Ask any cigar expert and they’ll tell you that Cuban cigars are the best in the world. The fertile soil and unique microclimate, particularly in the Western province of Pinar del Rio, has been utilized for several generations by Cuban tobacco farmers.
According to a Wall Street Journal article from last year, tobacco production is down from 2009 and industry insiders are wondering if the country can keep up with demand. American cigar smokers spend about $4 billion dollars per year on stogies, but at the moment, only 3 percent of the premium, handmade cigars are Cuban. Habanos, a joint venture between the British company Imperial Brands and the Cuban government, have projected a 30 percent increase in American sales totaling an almost $700 million dollar increase in sales should the embargo be lifted.
There are many obstacles in the road to a fine Cuban cigar. Unfavorable weather, insect infestations and aging equipment make the farmers’ work more difficult, but the most problematic step is that of the actual hand-rolling. It can take years to master the art of rolling the perfect cigar and those who do can earn three to four times the wages of other government jobs.

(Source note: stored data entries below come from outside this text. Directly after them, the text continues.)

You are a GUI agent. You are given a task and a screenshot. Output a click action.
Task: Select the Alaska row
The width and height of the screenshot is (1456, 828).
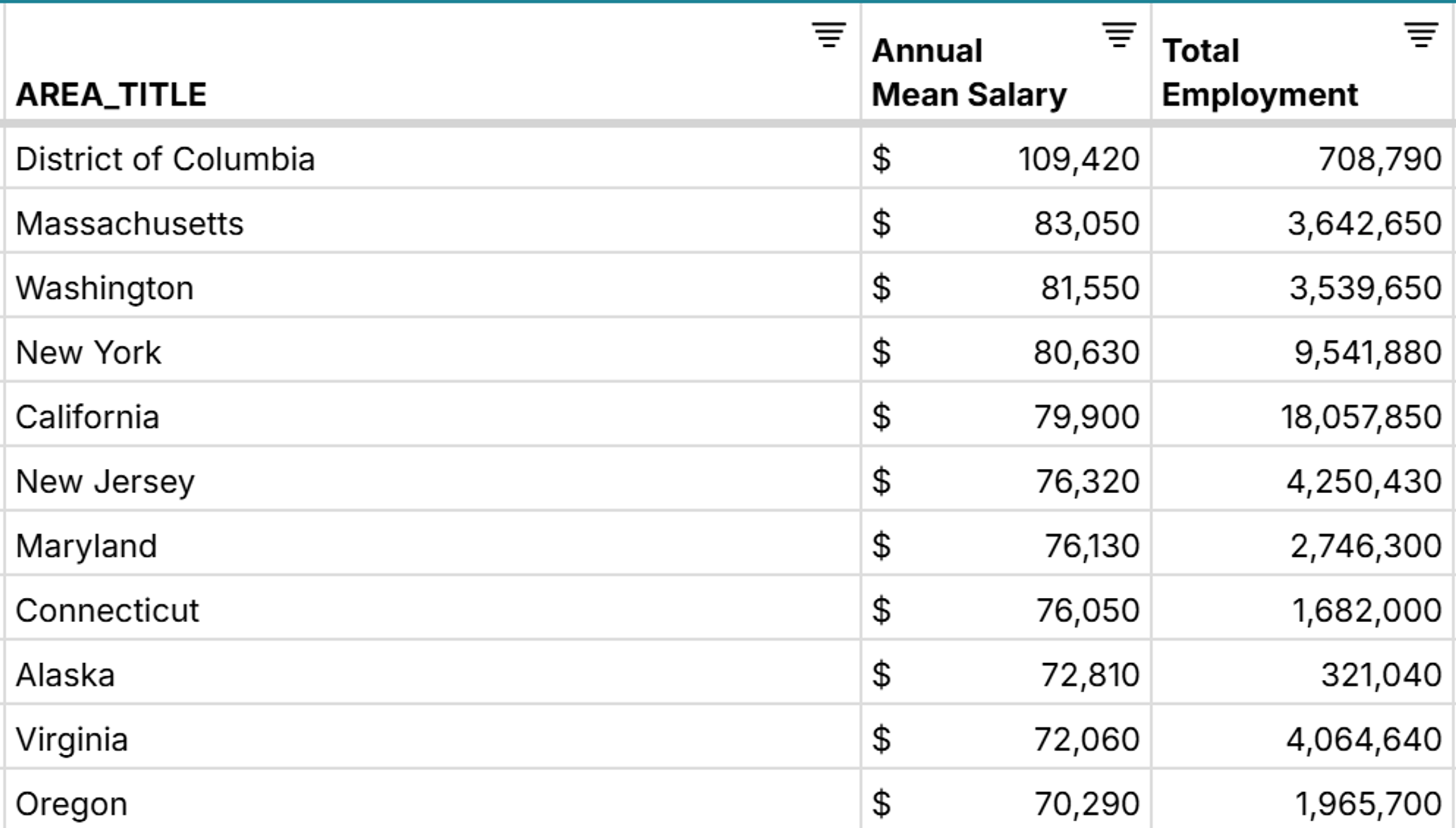tap(66, 674)
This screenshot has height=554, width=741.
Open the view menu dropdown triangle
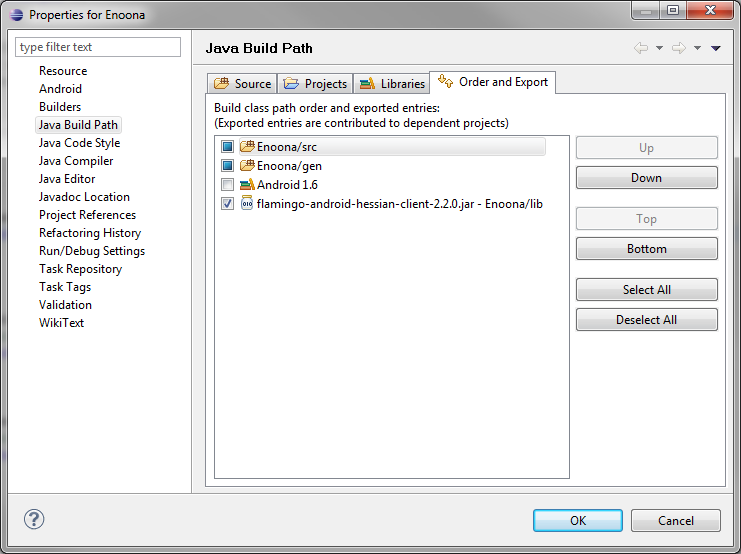point(716,49)
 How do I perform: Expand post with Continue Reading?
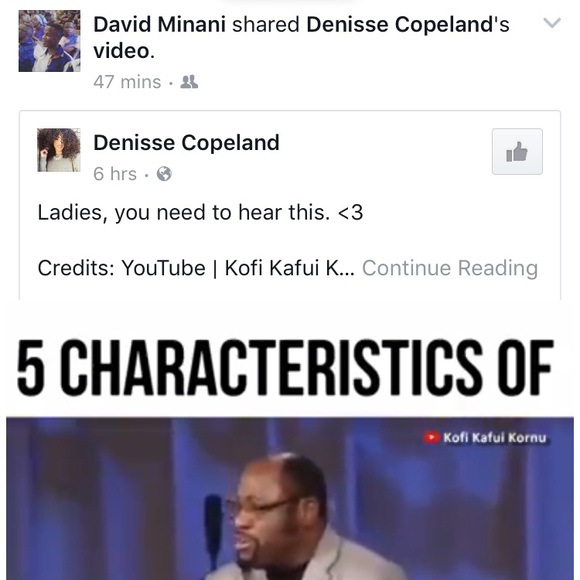[x=450, y=268]
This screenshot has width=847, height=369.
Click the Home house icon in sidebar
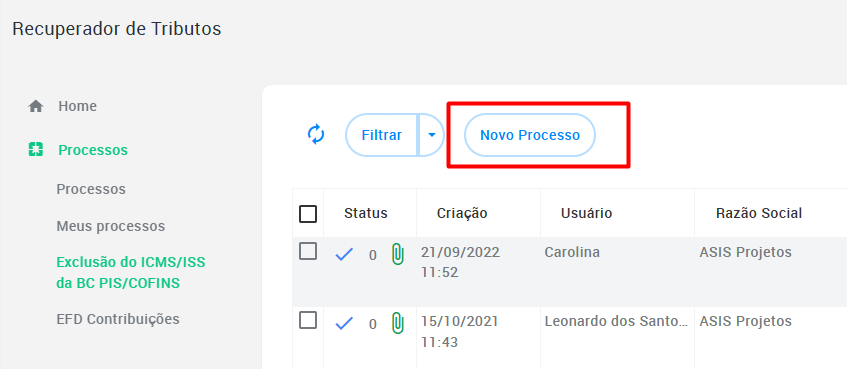click(36, 106)
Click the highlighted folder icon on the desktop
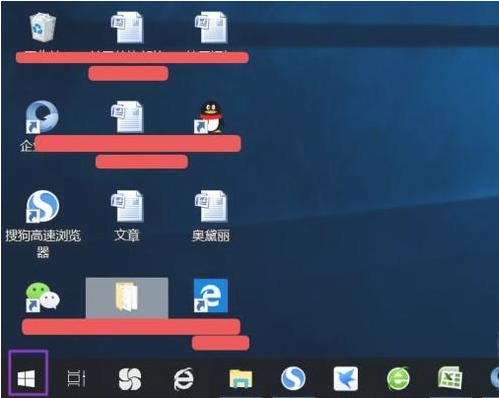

If you go to Cuba and want to buy some cigars, you will have countless offers that always start with “my fring.” That’s right, “fring.” One of my best friends in Havana and I came up with that a few years ago. Of course, they mean “friend,” but it comes out as “fring,” and trust me, you ain’t no “fring” or “friend.” I mean, when some stranger on the street wants to give you a deal, you have to wonder why. The bottom line is, if you want some real Cuban cigars, either buy them directly from a farmer or go to an official cigar shop. Buying cigars in the street can be kind of fun and exciting, but let the buyer beware, “my fring.”